Written request:
Please render every line of the entries below as a Markdown table with the columns "No." and "Text", one row per line, numbering the rows in order and skipping blank lines. Leave the pictures out of the table.

Dataset records:
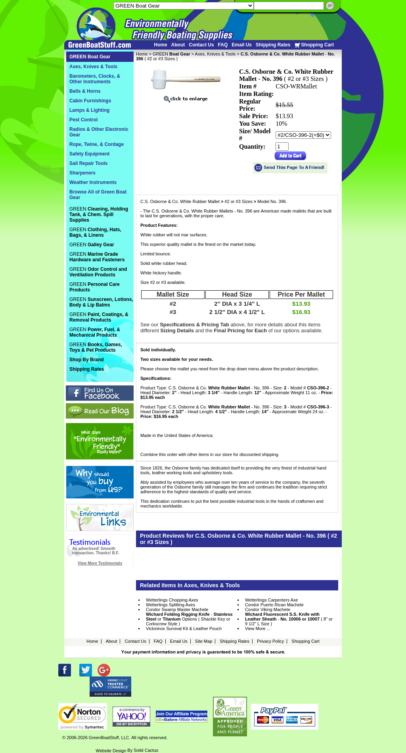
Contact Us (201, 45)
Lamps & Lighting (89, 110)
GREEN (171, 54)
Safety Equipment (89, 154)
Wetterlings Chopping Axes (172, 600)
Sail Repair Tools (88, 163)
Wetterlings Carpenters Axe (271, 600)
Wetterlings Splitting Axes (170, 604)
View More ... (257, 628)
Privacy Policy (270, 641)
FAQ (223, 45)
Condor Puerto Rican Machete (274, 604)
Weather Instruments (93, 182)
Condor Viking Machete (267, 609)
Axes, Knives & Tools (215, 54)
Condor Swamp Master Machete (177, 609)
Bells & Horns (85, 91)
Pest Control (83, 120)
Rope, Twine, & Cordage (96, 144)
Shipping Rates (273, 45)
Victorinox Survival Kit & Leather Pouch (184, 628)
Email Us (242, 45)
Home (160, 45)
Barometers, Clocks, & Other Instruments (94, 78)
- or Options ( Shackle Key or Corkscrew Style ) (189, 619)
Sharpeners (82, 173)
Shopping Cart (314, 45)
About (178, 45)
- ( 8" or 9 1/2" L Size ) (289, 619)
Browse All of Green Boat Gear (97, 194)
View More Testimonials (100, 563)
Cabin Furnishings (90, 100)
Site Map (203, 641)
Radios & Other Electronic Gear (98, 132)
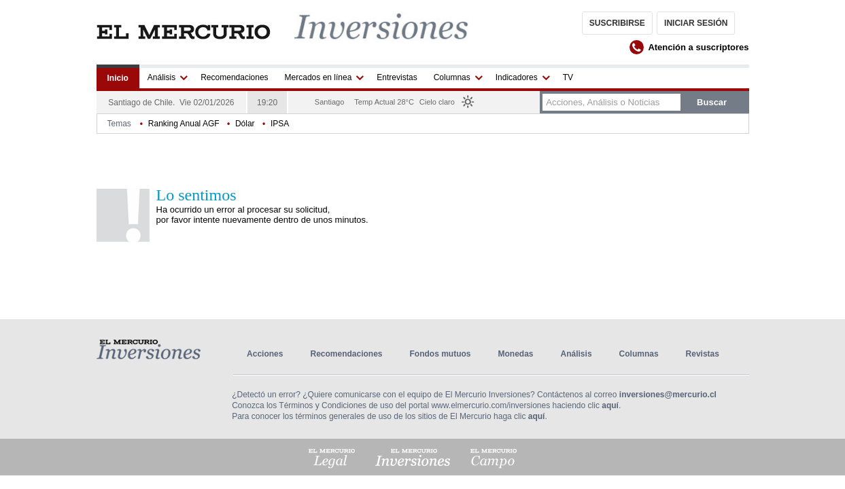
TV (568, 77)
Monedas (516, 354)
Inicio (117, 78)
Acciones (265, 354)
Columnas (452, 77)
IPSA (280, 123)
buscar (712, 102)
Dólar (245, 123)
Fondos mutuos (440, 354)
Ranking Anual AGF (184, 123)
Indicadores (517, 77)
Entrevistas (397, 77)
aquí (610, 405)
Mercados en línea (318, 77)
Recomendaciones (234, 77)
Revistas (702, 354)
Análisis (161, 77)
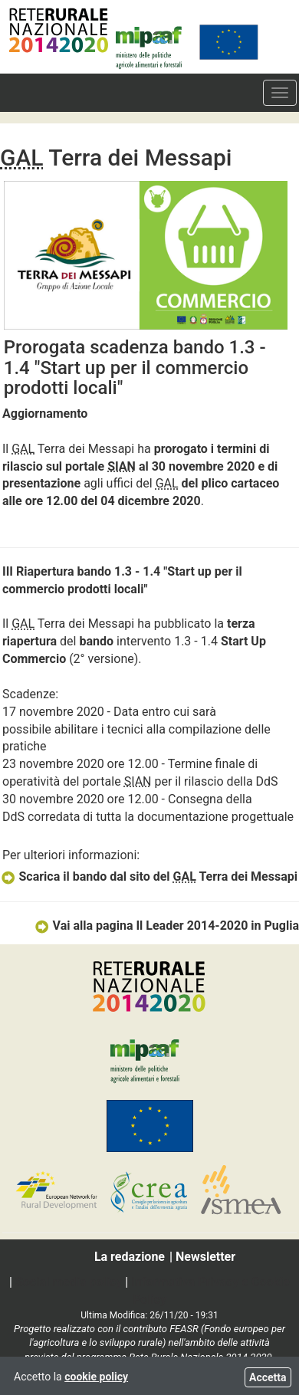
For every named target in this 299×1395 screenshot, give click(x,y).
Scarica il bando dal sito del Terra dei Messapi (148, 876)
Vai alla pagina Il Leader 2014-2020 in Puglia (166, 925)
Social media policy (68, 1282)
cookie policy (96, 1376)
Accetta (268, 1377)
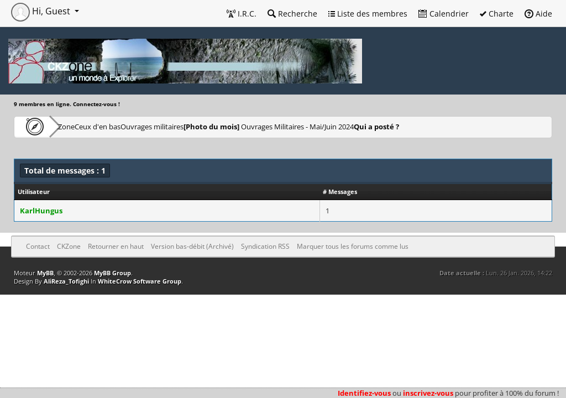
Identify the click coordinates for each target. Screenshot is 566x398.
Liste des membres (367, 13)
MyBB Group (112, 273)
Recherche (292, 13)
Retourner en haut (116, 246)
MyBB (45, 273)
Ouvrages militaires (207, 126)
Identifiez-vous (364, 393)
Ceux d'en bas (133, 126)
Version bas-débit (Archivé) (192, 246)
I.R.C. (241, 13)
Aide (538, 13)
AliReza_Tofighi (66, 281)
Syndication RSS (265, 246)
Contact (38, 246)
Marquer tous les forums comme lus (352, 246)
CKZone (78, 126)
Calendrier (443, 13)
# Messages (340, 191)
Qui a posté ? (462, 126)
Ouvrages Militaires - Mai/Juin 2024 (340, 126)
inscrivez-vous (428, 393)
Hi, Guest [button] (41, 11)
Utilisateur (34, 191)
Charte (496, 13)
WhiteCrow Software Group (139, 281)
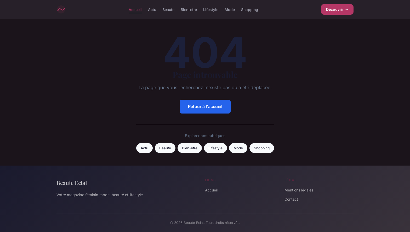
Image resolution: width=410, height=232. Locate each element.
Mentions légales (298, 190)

Finished task:
| No. | Text |
|---|---|
| 1 | Contact Us (201, 45) |
| 2 | Lamps & Lighting (89, 110) |
| 3 | GREEN (171, 54) |
| 4 | Safety Equipment (89, 154) |
| 5 | Wetterlings Chopping Axes (172, 600) |
| 6 | Sail Repair Tools (88, 163) |
| 7 | Wetterlings Carpenters Axe (271, 600) |
| 8 | Wetterlings Splitting Axes (170, 604) |
| 9 | View More ... (257, 628) |
| 10 | Privacy Policy (270, 641) |
| 11 | FAQ (223, 45) |
| 12 | Condor Puerto Rican Machete (274, 604) |
| 13 | Weather Instruments (93, 182) |
| 14 | Condor Viking Machete (267, 609) |
| 15 | Axes, Knives & Tools (215, 54) |
| 16 | Condor Swamp Master Machete (177, 609) |
| 17 | Bells & Horns (85, 91) |
| 18 | Pest Control (83, 120) |
| 19 | Rope, Twine, & Cordage (96, 144) |
| 20 | Shipping Rates (273, 45) |
| 21 | Victorinox Survival Kit & Leather Pouch (184, 628) |
| 22 | Email Us (242, 45) |
| 23 | Home (160, 45) |
| 24 | Barometers, Clocks, & Other Instruments (94, 78) |
| 25 | - or Options ( Shackle Key or Corkscrew Style ) (189, 619) |
| 26 | Sharpeners (82, 173) |
| 27 | Shopping Cart (314, 45) |
| 28 | About (178, 45) |
| 29 | - ( 8" or 9 1/2" L Size ) (289, 619) |
| 30 | Browse All of Green Boat Gear (97, 194) |
| 31 | View More Testimonials (100, 563) |
| 32 | Cabin Furnishings (90, 100) |
| 33 | Site Map (203, 641) |
| 34 | Radios & Other Electronic Gear (98, 132) |
| 35 | TV (568, 77) |
| 36 | Monedas (516, 354) |
| 37 | Inicio (117, 78) |
| 38 | Acciones (265, 354) |
| 39 | Columnas (452, 77) |
| 40 | IPSA (280, 123) |
| 41 | buscar (712, 102) |
| 42 | Dólar (245, 123) |
| 43 | Fondos mutuos (440, 354) |
| 44 | Ranking Anual AGF (184, 123) |
| 45 | Indicadores (517, 77) |
| 46 | Entrevistas (397, 77) |
| 47 | aquí (610, 405) |
| 48 | Mercados en línea (318, 77) |
| 49 | Recomendaciones (234, 77) |
| 50 | Revistas (702, 354) |
| 51 | Análisis (161, 77) |
| 52 | For every named target in this 299×1395 screenshot, give click(x,y). |
| 53 | Scarica il bando dal sito del Terra dei Messapi (148, 876) |
| 54 | Vai alla pagina Il Leader 2014-2020 in Puglia (166, 925) |
| 55 | Social media policy (68, 1282) |
| 56 | cookie policy (96, 1376) |
| 57 | Accetta (268, 1377) |
| 58 | Identify the click coordinates for each target. Screenshot is 566x398. |
| 59 | Liste des membres (367, 13) |
| 60 | MyBB Group (112, 273) |
| 61 | Recherche (292, 13) |
| 62 | Retourner en haut (116, 246) |
| 63 | MyBB (45, 273) |
| 64 | Ouvrages militaires (207, 126) |
| 65 | Identifiez-vous (364, 393) |
| 66 | Ceux d'en bas (133, 126) |
| 67 | Version bas-débit (Archivé) (192, 246) |
| 68 | I.R.C. (241, 13) |
| 69 | Aide (538, 13) |
| 70 | AliReza_Tofighi (66, 281) |
| 71 | Syndication RSS (265, 246) |
| 72 | Contact (38, 246) |
| 73 | Marquer tous les forums comme lus (352, 246) |
| 74 | CKZone (78, 126) |
| 75 | Calendrier (443, 13) |
| 76 | # Messages (340, 191) |
| 77 | Qui a posté ? (462, 126) |
| 78 | Ouvrages Militaires - Mai/Juin 2024 (340, 126) |
| 79 | inscrivez-vous (428, 393) |
| 80 | Hi, Guest [button] (41, 11) |
| 81 | Utilisateur (34, 191) |
| 82 | Charte (496, 13) |
| 83 | WhiteCrow Software Group (139, 281) |
| 84 | Image resolution: width=410, height=232. Locate each element. |
| 85 | Mentions légales (298, 190) |